Green is a Chile Pepper is a picture book that teaches color names, in English and Spanish, by presenting a series of broadly familiar Latin@ foods and objects. We’ve had this one since our 9-year-old was a toddler. It’s a simple, warm, lovely book, and I mention it first in this roundup because it hints at the way strong associations are built between colors and feelings (traditions, habits, etc etc).
Green is a Chile Pepper. 2014, Roseanne Thong, John Parra. Target age: PreK-K [libraries, bookstores, read-aloud]
Moving right along from the sweetly straightforward to the eye-opening wowery of twin-firing senses, we have a literal picture book visually interpreting Nabokov’s brief passage on his own synesthesia. While we were reading it, my youngest asked if this condition can develop later in life because he wanted to have that experience, and although I’m generally wary of fetishizing differences, I’m glad that his impulse was to pull in closer.

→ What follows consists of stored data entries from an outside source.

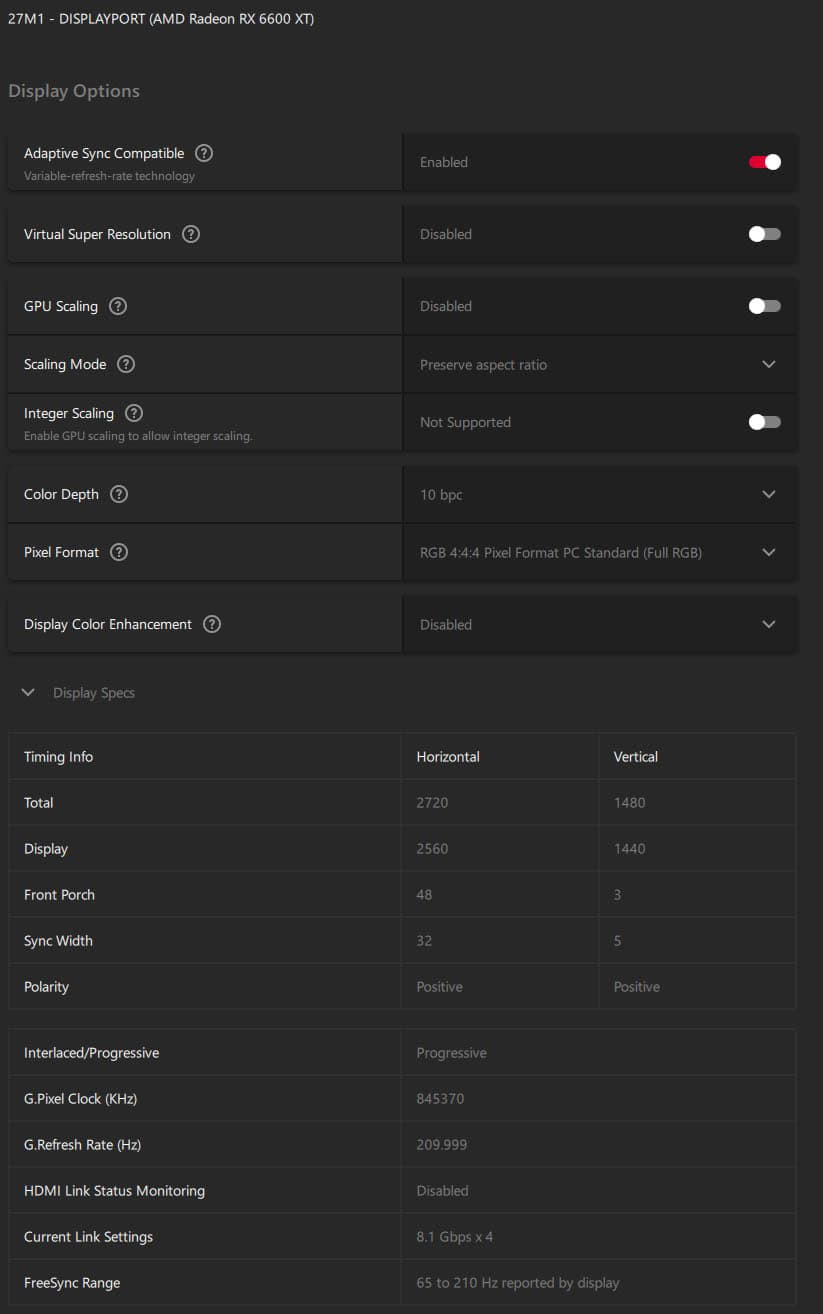Open GPU Scaling help tooltip icon
The width and height of the screenshot is (823, 1314).
pos(118,306)
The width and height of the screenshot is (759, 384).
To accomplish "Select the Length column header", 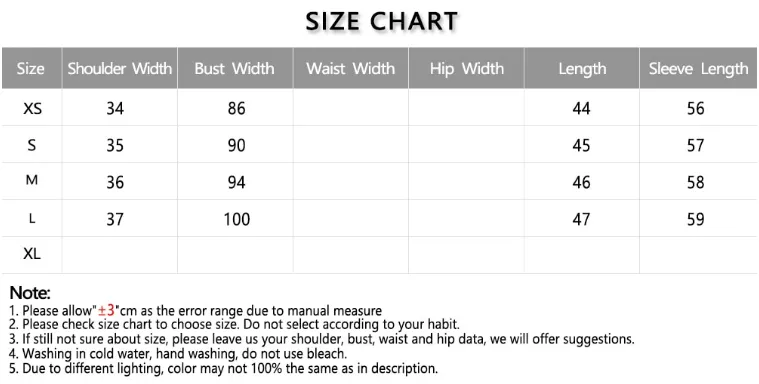I will 582,68.
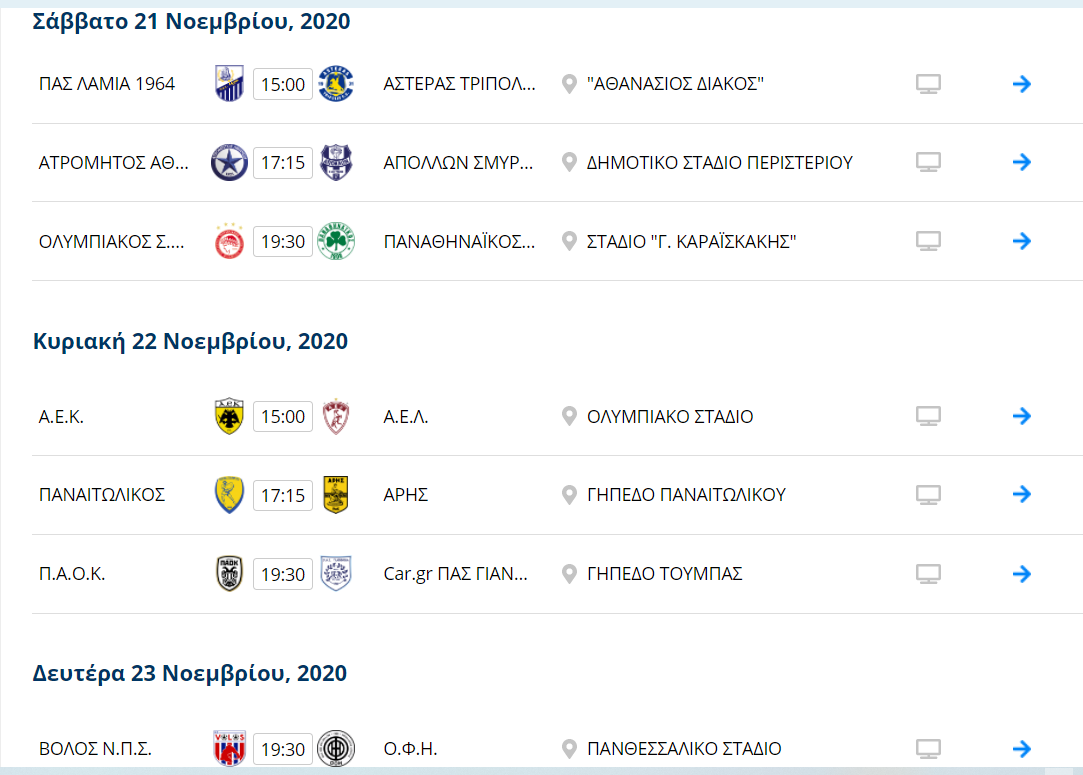Click the 15:00 kickoff time for ΠΑΣ ΛΑΜΙΑ match
This screenshot has height=775, width=1083.
click(x=283, y=85)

The bookmaking here is really fine and lovely, with pages cut in ascending sizes, edge-indexed by color. You’d want to handle it carefully – this one isn’t a children’s book, and lives on a higher shelf, not because of any questionable content but more because it’s both delicate and mostly an essay. But it does provide a great counterpoint to the Chile Pepper book, a fair introduction to the less obvious linkages and associations of color, and a welcome invitation for adults to spend time with such easy reading as an alphabet book. Regretfully, it looks like this was a small print run – you can pick them up online, but they’re quite expensive. Keep an eye on Abe and such!
Alphabet in Color. 2005. Vladimir Nabokov, Jean Holabird, Brian Boyd. Target age: General audience [libraries]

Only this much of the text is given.